Abdominal CT. Pancreatic tumor mass compared to the celiac region.

Fig. 2

EUS. Rounded lesion with clear borders (arrow).

Fig. 3

Appearance of a hypoechoic cavity within the lesion during puncture using EUS (arrow).

Fig. 4

A Positive staining with BCL10. ×200. B Negative staining with CK7. There is a cytoplasmic background without membrane staining. ×100.

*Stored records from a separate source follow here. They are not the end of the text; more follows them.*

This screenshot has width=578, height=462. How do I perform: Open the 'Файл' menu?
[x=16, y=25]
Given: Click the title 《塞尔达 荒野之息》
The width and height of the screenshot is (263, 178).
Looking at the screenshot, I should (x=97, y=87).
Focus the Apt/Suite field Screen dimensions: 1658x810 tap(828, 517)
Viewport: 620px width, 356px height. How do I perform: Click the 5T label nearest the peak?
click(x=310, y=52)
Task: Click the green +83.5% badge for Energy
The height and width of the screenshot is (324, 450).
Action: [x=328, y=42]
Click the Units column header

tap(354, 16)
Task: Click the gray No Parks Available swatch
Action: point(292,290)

Another patient, aged 75 years with no major history, was hospitalized for abdominal pain. A scan showed an 80-mm cephalic lesion in the pancreas composed of tissue and cysts, which was responsible for a retrodilation of the main pancreatic duct (fig. 5). There were two hepatic metastatic lesions, measuring 12 mm at segment VII and 23 mm at the junction of segments V and VIII. ACC was diagnosed upon EUS-FNA. Chemotherapeutic treatment consisting of gemcitabine (1,000 mg/m2) and oxaliplatin (130 mg/m2) every 2 weeks (GEMOX) was administered. Following 6 cycles of chemotherapy, the primary lesion on the pancreatic head had disappeared (fig. 6) and a decrease in size of the liver metastases was observed. Subsequent therapeutic management consisted of radiation therapy for the primary lesion and radiofrequency treatment for the two liver metastases. Six months later, the patient was asymptomatic with normal follow-up scans.
Fig. 5

Abdominal CT. Bulky tumor mass in the pancreatic head measuring 80.3 mm (long axis).

Fig. 6

Therapeutic response obtained after 6 cycles of GEMOX treatment.

Discussion

The two cases we report show characteristics of ACC of the pancreas. These tumors generally occur in the 50- to 70-year age group. ACCs are often discovered rather fortuitously during routine examination of abdominal complaints. Most scans of ACC lesions show hypovascularized neoplastic tissue and necrotic areas, as observed in the first case following EUS-FNA puncture [9]. At the pathological level, ACCs can be easily distinguished from ductal pancreatic adenocarcinomas [2, 10] as the cells express immunohistochemical markers that are implicated in acinar differentiation (trypsin, chymotrypsin, and BCL10). As in our first case, expression of BCL10 is involved in these tumors [11]. On the other hand, differentiation from neuroendocrine tumors or pancreatoblastomas is rather difficult, especially when genuine mixed forms exist [12, 13]. Molecular alterations in the APC/β-catenin pathway including APC-inactivating mutations and CTNNB1-activating mutations are very common [12, 13]. Furthermore, BRCA2 mutations are also associated with ACCs [14]. Surgery remains the best treatment for localized tumors, as illustrated in our first case. Few data are available regarding the chemosensitivity of metastatic tumors. Various chemotherapy protocols have been reported in several clinical cases, with objective responses described with FOLFOX protocols [15], FOLFIRINOX [16], LV5FU2/gemcitabine [17], weekly paclitaxel, or LV5FU2/cisplatin [18, 19]. To our knowledge, only one study reports, as a secondary observation, a spectacular response with the GEMOX regimen that enabled survival for 14 years [20]. One group of researchers reported the 8-year survival of a patient with metastatic ACC via the study of specific genomic and epigenetic alterations which led to personalized treatment with doxorubicin [21]. The prognosis of ACC of the pancreas appears better than that of ductal adenocarcinomas at all stages; 5-year survival was 17.2 versus 2.8% for ductal adenocarcinoma at the metastatic stage [22], and in locally advanced, unresectable cases, overall survival was 25 versus 3 months [23]. Pancreatic ACCs are rare tumors with clinical features and prognostics that appear unique to malignant tumors of the pancreas. Therapeutically, besides surgery for resectable tumors, the combination of oxaliplatin-based chemotherapy appears most effective for locally advanced or metastatic forms.

Statement of Ethics

This study did not require ethics approval.

Disclosure Statement

The authors have no conflicts of interest or financial ties to disclose.